Fiat currency is worthless.  Have fun trading.

Fuh Querada's picture

well as long as your Bollinger bands get lifted, who cares....

Quinvarius's picture

The dollar is trying to collapse.  The Fed and Treasury are trying to not let it collapse.  That is pretty much all you need to know.  It will resolve itself with continued hyperinflation.  No matter what the DXY says, it won't make the USD buy anything in the real world.  There has never been any doubt in my mond that the hyperinflation thesis is correct.  It will play out despite the fantasy handshadows people think are real in the futures and currency markets.

Ifigenia's picture

So, there are  lot of reasons for the investors to run away from dollar and take a risky bet on Greece IOU. What a World we leaving now? Even the risky greeks debts outrun dollar.

More wars crisis manufacture ahead until December.

Winston Churchill's picture

Looking at the bland sauce of the G20 communique and reading between the lines,

there is going to be no waiting on IMF rule changes, by the G20-G7 group.

They are going to ditch the petrodollar this year.

The FedRes has only two choices at this point.Either

Support the dollar in the forex market.

Continuing to pump the stawk markets.

Its obvious from watching the 'market' closely that they cannot do both at once.

This coming Monday will tell us what they have decided.

Ifigenia's picture

And the BRICS Dev Bank will be up and running(?) in July in "BRICS Finance Ministers meet in Washington"
April 11, 2014 in and India even lunch a missile today to celebrate.

FieldingMellish's picture

"The pullback in US interest rates has likely run its course, US data, including retail sales and industrial production, will point to a recovery from the sluggish start of the year, and important chart levels have been approached. "


So... weather? LOLZ... nope.

Pool Shark's picture




I was about to comment on this exact same quote; but you beat me to it. Greenie for ya...



disabledvet's picture

the Secretary of State and it would seem even the President himself have declared war on not only Putin but all of Russia and the Russian People.

Very confusing.

Needless to say this is very ambitious policy objective and strikes me as very expensive. As a consequence it's hard to see interest rates heading to Great Depression like levels.

God forbid if we lose a single ship here...let alone an entire Armored Division.

LMT is well underway upgrading the entirety of the US force structure to
prepare for such an eventuality.

And they have a stock price to show for that.

That is just one company however. Many others will be needed.

Of course "Russia has a say" in this matter. Energy prices could double from here just going into Winter!

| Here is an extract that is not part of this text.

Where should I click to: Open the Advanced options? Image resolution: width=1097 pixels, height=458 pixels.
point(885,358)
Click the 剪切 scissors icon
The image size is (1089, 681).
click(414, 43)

Sure is hard to argue the "reality of deflation."

DeadFred's picture

In 'normal' times I would definitly go with a USD range-bound bounce, but are these normal times? Unusual events tends to flock together and we are having more than our share now. As the dollar falls to support so do the equity markets. The old correlations would suggest a market correction now would be allowed to shore up demand for the cleanest-dirty-shirt USD but a correction could quickly become a crash, do they risk it? Geopolitics are not what one would consider dollar friendly right now. I can see the makings of a perfect storm if events go the wrong way. What I would love knowledgable input on is the question of how that vast body of derivatives would react to the dollar suddenly dropping to support at 73 and threatening to go through? Anyone generous enough to give real insight into this will will earn my gratitude. With that and $1.75 you can get a cup of coffee at Starbucks (inflation recently killed my 'buck fifty' version of that joke)

Kreditanstalt's picture

The ridiculous thing is you need a "good" economy, risk-taking/speculating and price inflation to get the weaker dollar that is a certainty anyway...just don't know the timing... 

deKevelioc's picture

Starbucks coffee must be $2.75 by now, but you offer a good point.  Correct, these are unusual times, and I'm not hip on technical analysis when interventions are common and geopolitics are not common.  How many Crimeas come along?

USisCorrupt's picture

I just wish the game of Make Believe ends soon. This is really getting old.